**Text shown**:
START
I was off Monday, so I let the kids ride the bus home. When they came in they started immediately complaining about their school issued Chromebook and other stuff, so I sent them to the park alone. Kids are 9 and 7, and were there about 3 minutes before I came down to the park. I just rotated the laundry basically and then decided to check on them.
The park is across the street and 2 houses down, and I can see it from my house. I felt that they ran back and forth to the house too much for my comfort zone crossing the street. Then they got a ball in a tree that was surrounded by mud, so I didn't see them really being ready to be alone yet. Although they were safe, just muddy shoes.
What is your age for sending kids together as a pair to the park (no adult) if you can see the park from your house? We are experimenting with this in short periods of time, and I decided they weren't ready for longer periods of time yet. But it is something that we can work on over the summer on my expectations. My expectation was they would stay at the park, but realized I didn't explicitly tell them that when they started running home for various toys. They are both good at crossing the street, and it is not a busy street.
Just sort of an academic question at this point what others think age wise on this. We will continue to work on expectations to get toys before going to the park and not run back and forth. Also, I wonder what people think there was another mom there. But usually when I see younger kids I ask them where their parents are, and they say over there, and that is fine with me. DS is tall and looks older maybe.
END
**What you have to do**:
Repeat the part of the post about letting kids go to the park alone, from "Just sort of" up to and including "looks older maybe.", word for word.

**Given information**:
START
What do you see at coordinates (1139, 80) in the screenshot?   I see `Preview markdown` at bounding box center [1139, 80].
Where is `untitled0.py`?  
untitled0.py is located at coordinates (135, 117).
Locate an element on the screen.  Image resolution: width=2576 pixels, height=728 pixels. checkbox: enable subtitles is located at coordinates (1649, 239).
END
**Reply**:
Just sort of an academic question at this point what others think age wise on this. We will continue to work on expectations to get toys before going to the park and not run back and forth. Also, I wonder what people think there was another mom there. But usually when I see younger kids I ask them where their parents are, and they say over there, and that is fine with me. DS is tall and looks older maybe.